Barbara Witkowska Journaliste

La collaboration entre le talentueux créateur bruxellois et Loewe arrivera bientôt à son terme. Une superbe collection de trenchs donne déjà le coup d’envoi à la renaissance de la propre griffe de José Enrique Oña Selfa.

José Enrique présentera sa dernière collection pour Loewe (printemps-été 2008) en octobre prochain. Mais les envies de relancer sa propre griffe le titillent depuis de longs mois. Jeune homme pragmatique et réfléchi, qui n’aime être ni bousculé ni pressé, il y va doucement et est en train de  » replonger dans le bain  » en s’attaquant à ce qu’il aime : le vêtement, sans les contraintes (pour l’instant) d’une vraie collection. Concrètement, il proposera deux  » one shot  » (une collection de trenchs pour l’automne-hiver 07-08 et une collection de robes pour le printemps-été 2008) qui lui permettront de se ménager une transition avant d’écrire un nouveau chapitre de son histoire.

Le premier  » one shot  » réunit 10 modèles d’imperméables, chacun représentant une décennie du xxe siècle. José Enrique a présenté cette collection à New York, en février dernier, lors du salon Limited Edition (lire aussi Weekend Le Vif/L’Express du 15 juin dernier).  » Pour des questions de calendrier chez Loewe, je n’aurais pas pu le faire à un autre moment, explique-t-il. Par ailleurs, l’idée de New York me convenait bien, ça m’a permis de prendre mes distances entre mon propre travail et celui pour la maison espagnole.  » Le salon Limited Edition est le premier salon professionnel américain de mode, patronné par Al Gore et son association Climate Project.

_SEGMENT DE DONNÉES_
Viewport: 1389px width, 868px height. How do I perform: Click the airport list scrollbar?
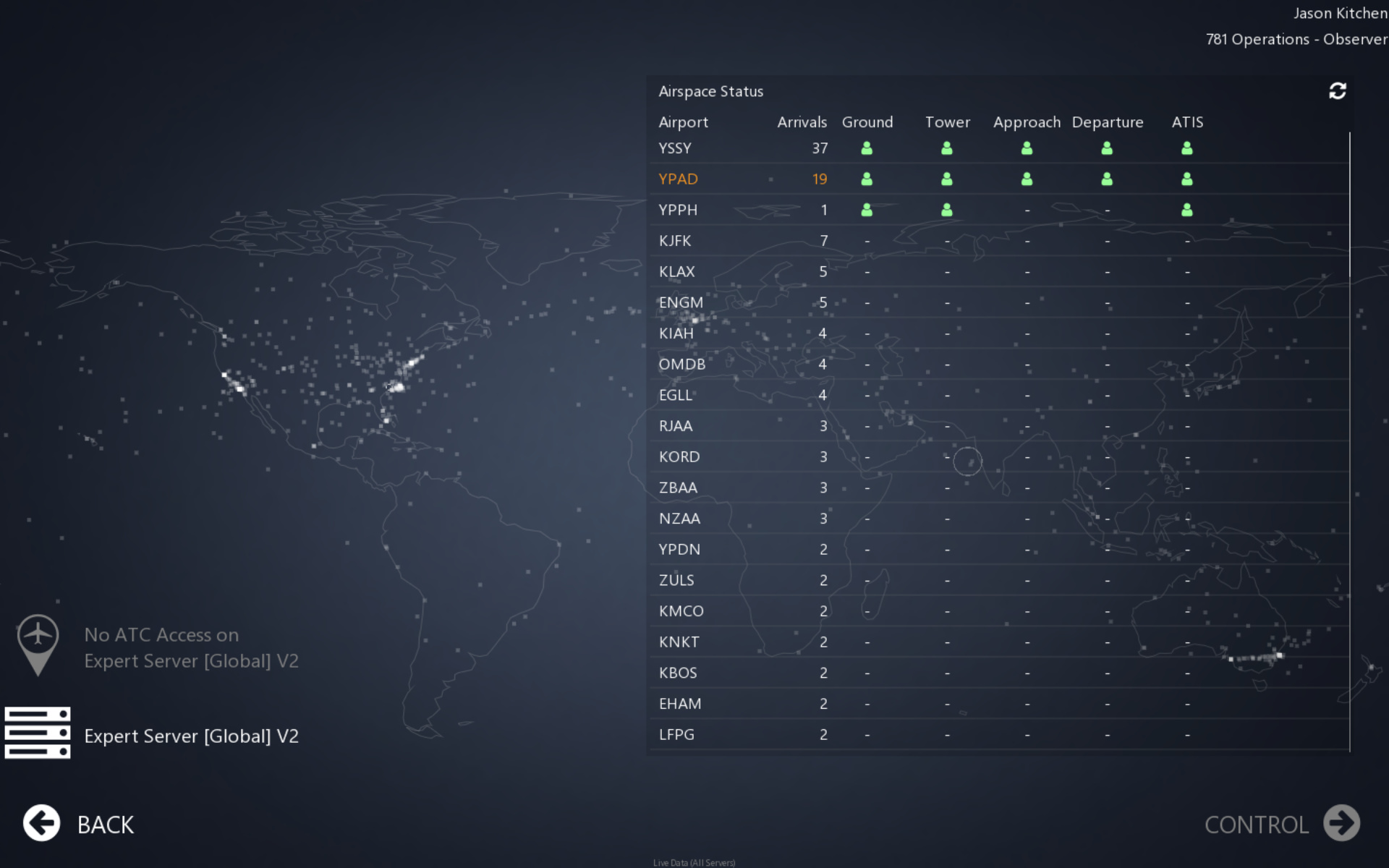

_PROBLÈMES À RÉSOUDRE_
#1 Résumez sous forme de liste le paragraphe de l'article qui commence par « José Enrique présentera sa dernière collection », en conservant ses faits principaux.
#2 D'après l'article, qui patronne le salon Limited Edition ?
#3 Reproduisez le passage de l'article commençant par "José Enrique présentera" et allant jusqu'à "de son histoire.".
Les lignes n'interviennent en rien ici.

_RÉPONSES AUX EXERCICES_
#1
- José Enrique présentera en octobre sa dernière collection pour Loewe (printemps-été 2008).
- Depuis de longs mois, il a envie de relancer sa propre griffe.
- Sans se presser, il revient au vêtement sans les contraintes d'une vraie collection.
- Il proposera deux « one shot » : des trenchs pour l'automne-hiver 07-08 et des robes pour le printemps-été 2008.
- Ces projets lui serviront de transition avant un nouveau chapitre.

#2 Al Gore et son association Climate Project.

#3
José Enrique présentera sa dernière collection pour Loewe (printemps-été 2008) en octobre prochain. Mais les envies de relancer sa propre griffe le titillent depuis de longs mois. Jeune homme pragmatique et réfléchi, qui n’aime être ni bousculé ni pressé, il y va doucement et est en train de  » replonger dans le bain  » en s’attaquant à ce qu’il aime : le vêtement, sans les contraintes (pour l’instant) d’une vraie collection. Concrètement, il proposera deux  » one shot  » (une collection de trenchs pour l’automne-hiver 07-08 et une collection de robes pour le printemps-été 2008) qui lui permettront de se ménager une transition avant d’écrire un nouveau chapitre de son histoire.